PROBLEM STATEMENT =
Transcribe the closing lines of the listing exactly, starting at the one that contains "Choose the sixth dots style in second row" and including the last.
-- Opening Marker --
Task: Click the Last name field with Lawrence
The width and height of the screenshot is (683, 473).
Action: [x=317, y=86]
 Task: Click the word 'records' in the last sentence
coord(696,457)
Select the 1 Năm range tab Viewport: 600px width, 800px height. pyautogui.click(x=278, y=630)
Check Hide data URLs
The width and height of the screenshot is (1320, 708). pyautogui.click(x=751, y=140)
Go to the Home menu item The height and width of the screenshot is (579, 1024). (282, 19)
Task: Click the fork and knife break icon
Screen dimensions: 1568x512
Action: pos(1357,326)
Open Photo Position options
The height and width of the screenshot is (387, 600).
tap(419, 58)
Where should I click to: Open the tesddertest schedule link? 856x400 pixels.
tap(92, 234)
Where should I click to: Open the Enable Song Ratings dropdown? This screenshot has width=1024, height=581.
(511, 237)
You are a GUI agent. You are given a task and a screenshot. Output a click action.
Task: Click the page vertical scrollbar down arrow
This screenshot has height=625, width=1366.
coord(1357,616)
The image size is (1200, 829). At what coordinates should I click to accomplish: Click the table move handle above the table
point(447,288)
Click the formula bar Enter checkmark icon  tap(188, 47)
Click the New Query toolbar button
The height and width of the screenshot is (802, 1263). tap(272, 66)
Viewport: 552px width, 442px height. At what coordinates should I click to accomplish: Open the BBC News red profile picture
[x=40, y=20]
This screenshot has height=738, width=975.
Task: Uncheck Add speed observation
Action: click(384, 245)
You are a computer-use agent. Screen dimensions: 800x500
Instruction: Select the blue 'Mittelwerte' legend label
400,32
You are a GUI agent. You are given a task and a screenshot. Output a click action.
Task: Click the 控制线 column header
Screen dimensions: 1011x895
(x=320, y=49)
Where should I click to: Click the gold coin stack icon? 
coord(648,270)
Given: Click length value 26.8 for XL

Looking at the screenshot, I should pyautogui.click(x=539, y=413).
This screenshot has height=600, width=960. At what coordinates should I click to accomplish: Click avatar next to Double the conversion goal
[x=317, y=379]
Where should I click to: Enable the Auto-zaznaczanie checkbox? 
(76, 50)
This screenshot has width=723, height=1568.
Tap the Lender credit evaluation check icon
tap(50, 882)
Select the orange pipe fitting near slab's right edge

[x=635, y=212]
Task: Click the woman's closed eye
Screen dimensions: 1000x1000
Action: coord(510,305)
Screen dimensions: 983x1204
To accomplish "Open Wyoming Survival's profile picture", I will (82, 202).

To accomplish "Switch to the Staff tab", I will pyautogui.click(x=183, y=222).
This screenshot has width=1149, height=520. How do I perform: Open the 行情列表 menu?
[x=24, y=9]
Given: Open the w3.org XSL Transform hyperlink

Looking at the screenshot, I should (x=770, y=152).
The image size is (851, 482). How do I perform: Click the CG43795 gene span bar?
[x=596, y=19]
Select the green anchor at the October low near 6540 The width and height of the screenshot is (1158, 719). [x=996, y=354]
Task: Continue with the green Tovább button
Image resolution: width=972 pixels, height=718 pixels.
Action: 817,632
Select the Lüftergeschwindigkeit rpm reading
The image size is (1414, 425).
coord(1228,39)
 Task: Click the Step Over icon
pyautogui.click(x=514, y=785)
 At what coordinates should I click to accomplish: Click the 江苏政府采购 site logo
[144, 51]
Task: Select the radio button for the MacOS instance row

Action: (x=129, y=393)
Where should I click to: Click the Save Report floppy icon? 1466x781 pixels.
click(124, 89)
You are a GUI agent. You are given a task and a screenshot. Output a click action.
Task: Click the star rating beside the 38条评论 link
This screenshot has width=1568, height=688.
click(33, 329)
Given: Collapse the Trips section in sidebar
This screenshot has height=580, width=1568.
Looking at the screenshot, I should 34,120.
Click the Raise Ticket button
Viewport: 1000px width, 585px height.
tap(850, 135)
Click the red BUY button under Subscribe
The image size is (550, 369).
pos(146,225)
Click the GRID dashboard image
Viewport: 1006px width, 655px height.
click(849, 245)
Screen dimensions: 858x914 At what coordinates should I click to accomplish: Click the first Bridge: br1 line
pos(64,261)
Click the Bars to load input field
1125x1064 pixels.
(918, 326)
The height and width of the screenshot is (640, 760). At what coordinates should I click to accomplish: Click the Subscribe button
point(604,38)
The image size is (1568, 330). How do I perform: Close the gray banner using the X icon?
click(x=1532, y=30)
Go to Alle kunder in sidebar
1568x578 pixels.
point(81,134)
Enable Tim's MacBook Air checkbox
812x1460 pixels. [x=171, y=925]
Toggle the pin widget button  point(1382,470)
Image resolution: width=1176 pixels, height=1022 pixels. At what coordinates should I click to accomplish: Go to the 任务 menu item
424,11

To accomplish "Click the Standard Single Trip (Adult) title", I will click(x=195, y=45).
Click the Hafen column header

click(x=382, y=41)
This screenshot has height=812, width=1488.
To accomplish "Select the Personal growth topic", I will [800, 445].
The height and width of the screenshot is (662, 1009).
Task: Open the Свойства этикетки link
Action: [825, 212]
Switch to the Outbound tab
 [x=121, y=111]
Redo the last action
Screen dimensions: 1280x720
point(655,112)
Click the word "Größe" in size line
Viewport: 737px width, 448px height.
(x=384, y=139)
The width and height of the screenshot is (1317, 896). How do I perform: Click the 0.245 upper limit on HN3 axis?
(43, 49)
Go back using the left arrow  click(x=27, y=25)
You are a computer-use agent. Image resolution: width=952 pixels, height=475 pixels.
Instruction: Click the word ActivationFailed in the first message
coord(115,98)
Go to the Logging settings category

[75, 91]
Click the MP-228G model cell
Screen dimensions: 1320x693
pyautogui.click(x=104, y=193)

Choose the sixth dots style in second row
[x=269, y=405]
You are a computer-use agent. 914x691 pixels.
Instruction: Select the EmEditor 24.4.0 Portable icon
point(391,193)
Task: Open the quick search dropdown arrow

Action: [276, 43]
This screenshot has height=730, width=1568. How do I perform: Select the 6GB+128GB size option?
-- Closing Marker --
TASK RESULT =
Choose the sixth dots style in second row
[x=269, y=405]
You are a computer-use agent. 914x691 pixels.
Instruction: Select the EmEditor 24.4.0 Portable icon
point(391,193)
Task: Open the quick search dropdown arrow

Action: [276, 43]
This screenshot has height=730, width=1568. How do I perform: Select the 6GB+128GB size option?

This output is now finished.